Friends and colleagues responded, some with wide-eyed emojis. Others expressed surprise.“Only 2?! I’ve caught dozens,” said Timothy Main, a writing professor at Conestoga College in Canada. “We’re in full-on crisis mode.”
For some instructors that means a return to paper exams, after years of digital-only tests. Some professors will be requiring students to show editing history and drafts to prove their thought process. Other instructors are less concerned. Some students have always found ways to cheat, they say, and this is just the latest option.
This fall, Main and colleagues are overhauling the school’s required freshman writing course. Writing assignments will be more personalized to encourage students to write about their own experiences, opinions and perspectives. All assignments and the course syllabi will have strict rules forbidding the use of artificial intelligence.

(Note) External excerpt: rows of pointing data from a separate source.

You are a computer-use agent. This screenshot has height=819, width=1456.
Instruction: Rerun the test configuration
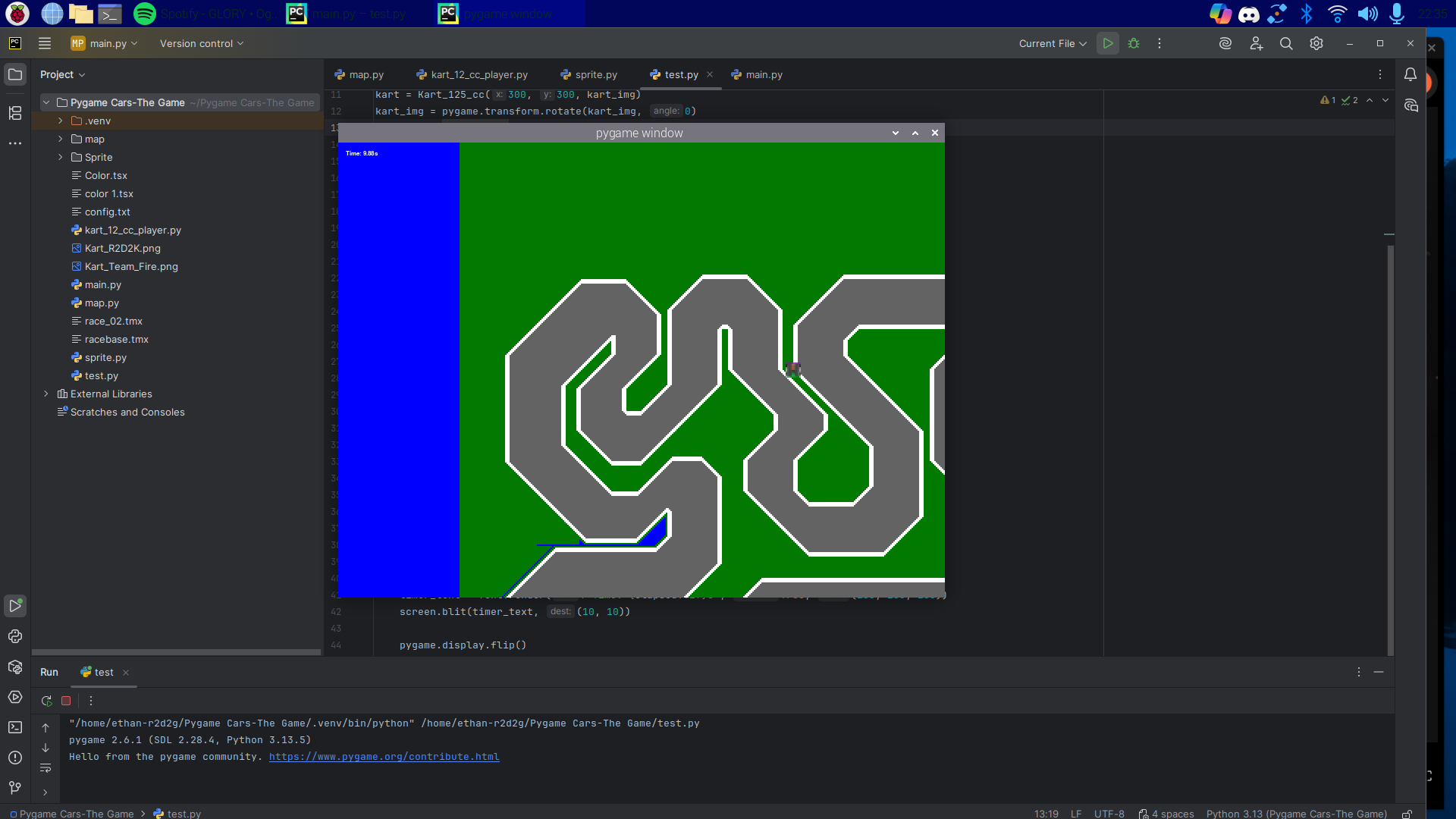click(x=46, y=701)
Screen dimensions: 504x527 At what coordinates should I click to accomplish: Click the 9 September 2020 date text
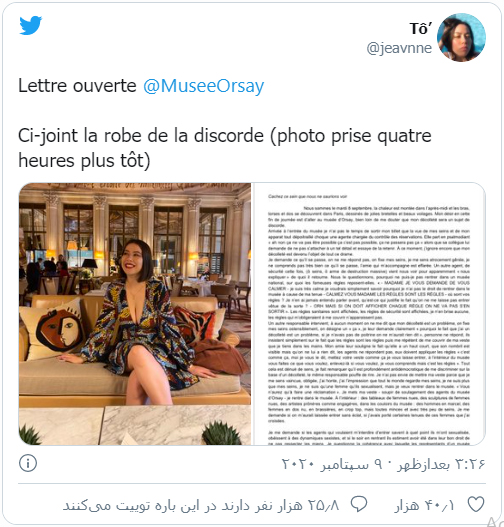[x=332, y=464]
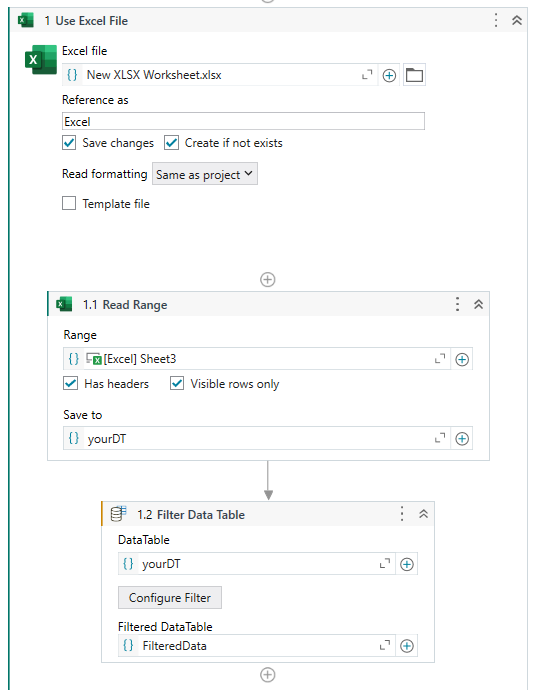Open expression editor for Excel file field
This screenshot has height=690, width=536.
pos(367,75)
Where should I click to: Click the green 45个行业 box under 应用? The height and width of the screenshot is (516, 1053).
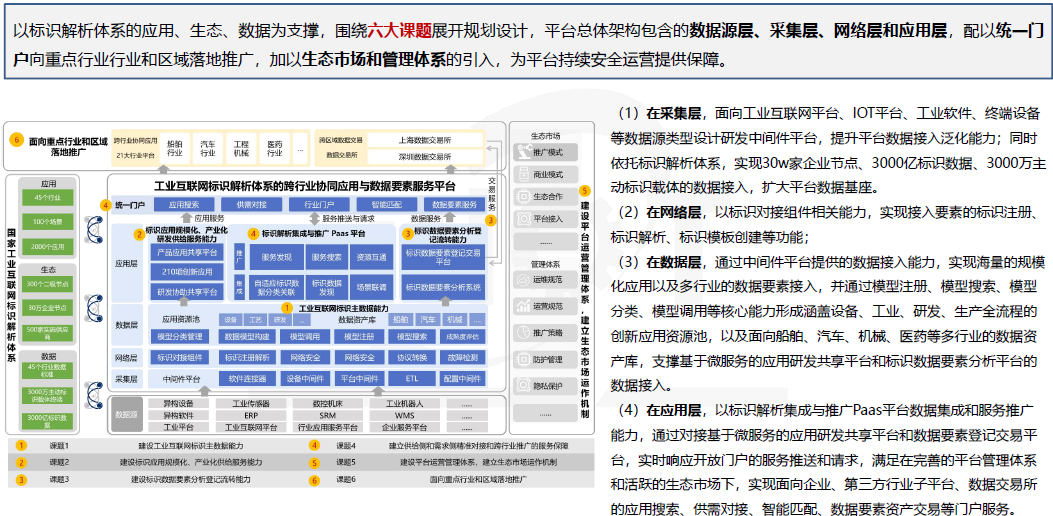click(x=48, y=199)
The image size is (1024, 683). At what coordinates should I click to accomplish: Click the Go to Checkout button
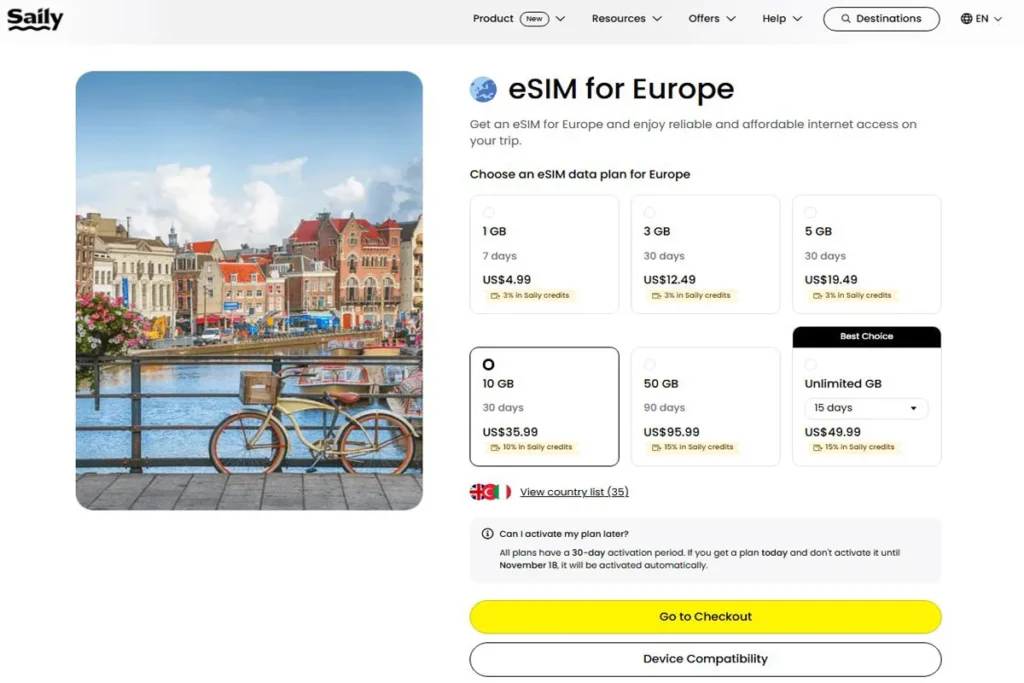coord(705,617)
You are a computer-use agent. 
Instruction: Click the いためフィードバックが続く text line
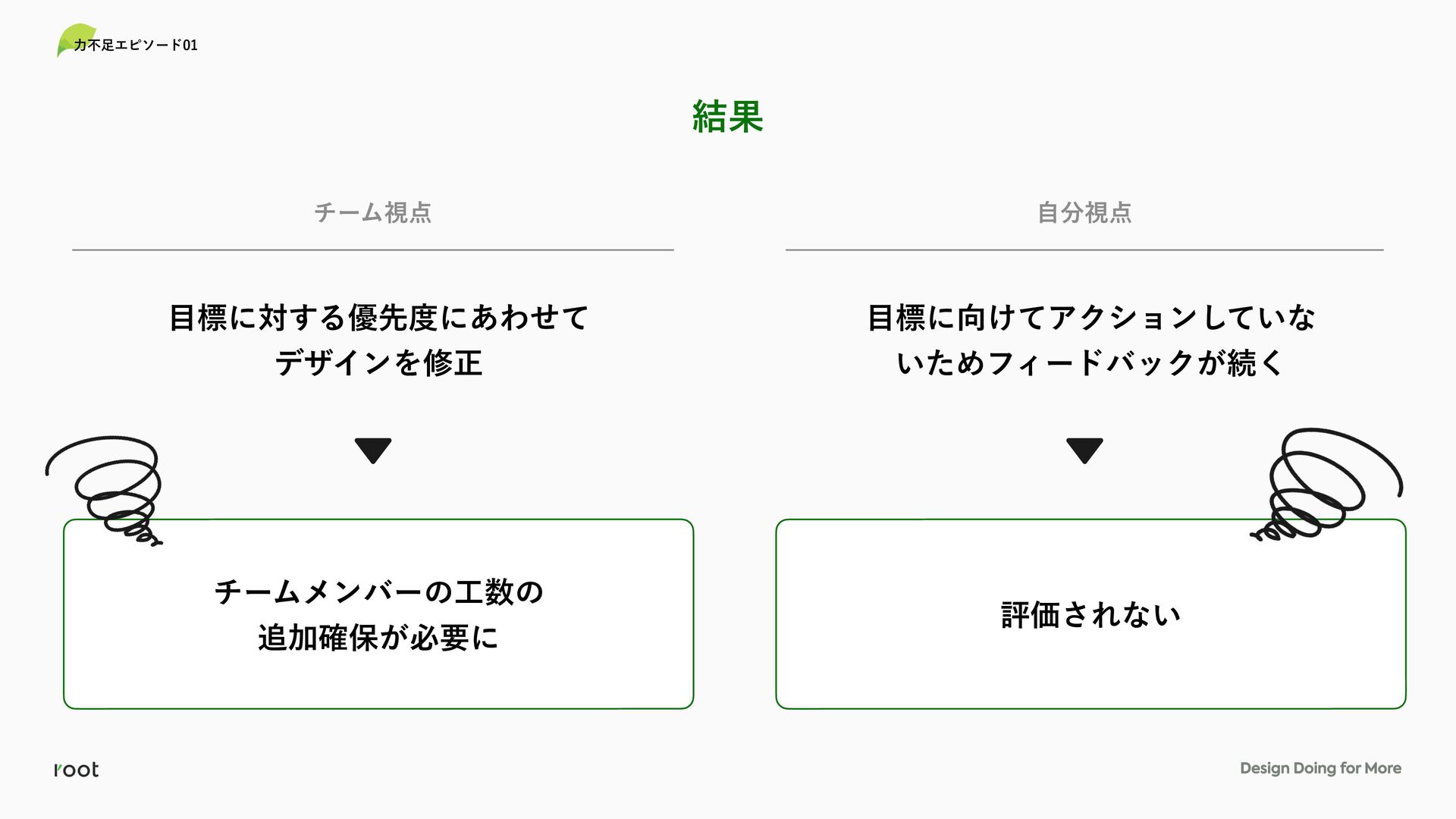(x=1090, y=363)
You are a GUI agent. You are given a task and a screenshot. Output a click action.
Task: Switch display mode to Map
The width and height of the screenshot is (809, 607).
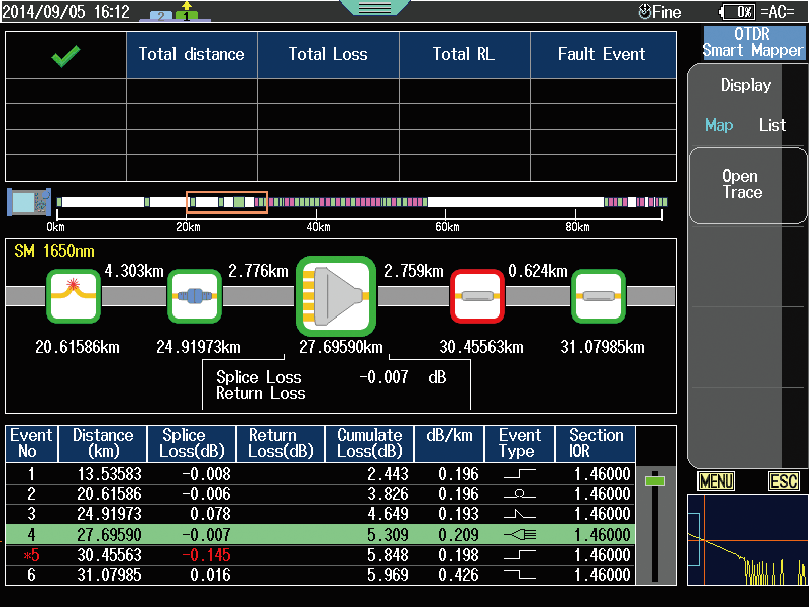(718, 125)
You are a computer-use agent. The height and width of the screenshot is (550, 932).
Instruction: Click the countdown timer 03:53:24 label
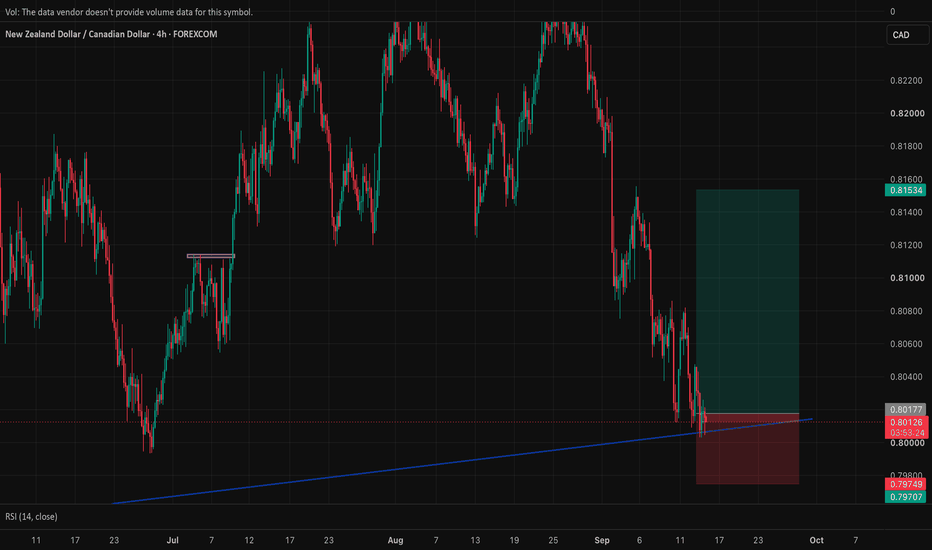[906, 433]
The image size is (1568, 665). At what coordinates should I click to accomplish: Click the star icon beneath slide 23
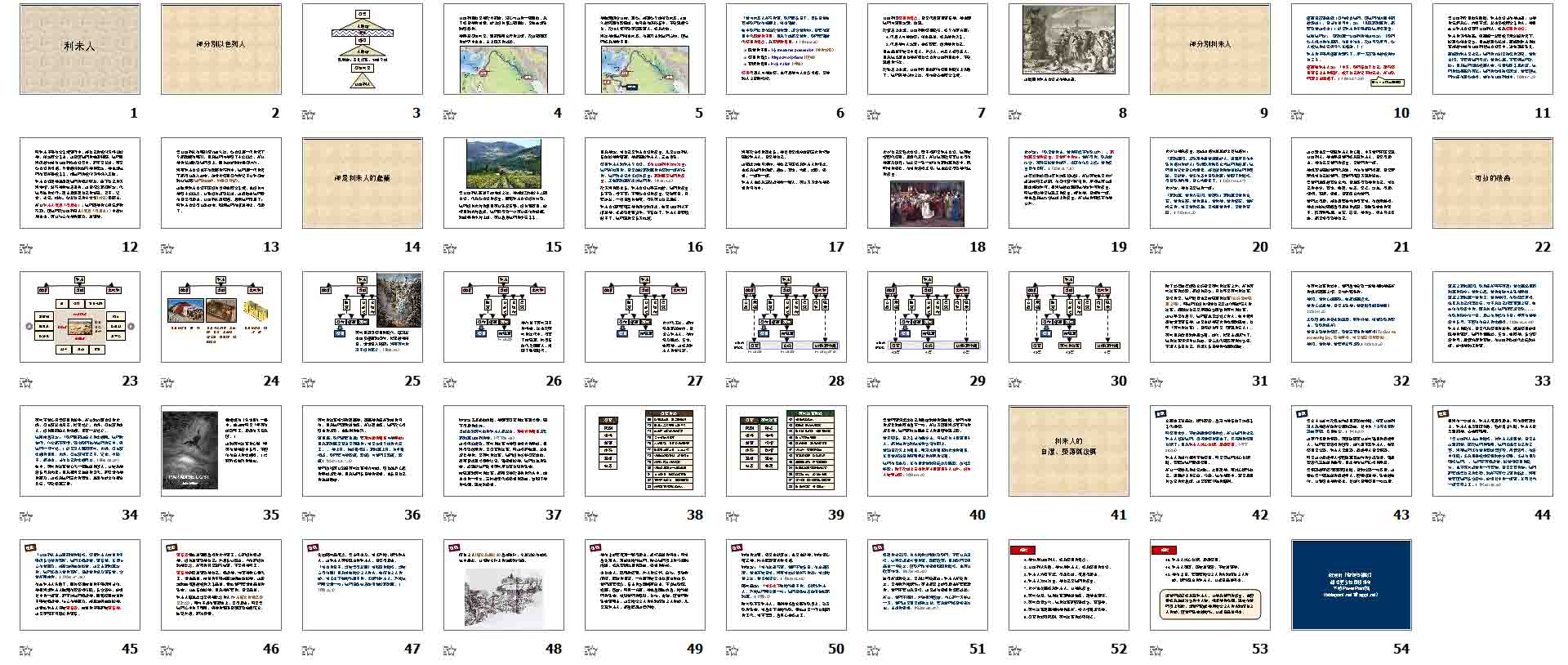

At Temple this spring, the use of research tools like library databases declined notably following the emergence of chatbots, said Joe Lucia, the university’s dean of libraries. “There is going to be a big shift back to paper-based tests,” said Bonnie MacKellar, a computer science professor at St. John’s University in New York City. The discipline already had a “massive plagiarism problem” with students borrowing computer code from friends or cribbing it from the internet, said MacKellar. She worries intro-level students taking AI shortcuts are cheating themselves out of skills needed for upper-level classes.
Takizawa said students are at times confused about when it’s OK to use AI and when it’s cheating. Using ChatGPT to help with certain homework like summarizing reading seems no different from going to YouTube or other sites that students have used for years, he said.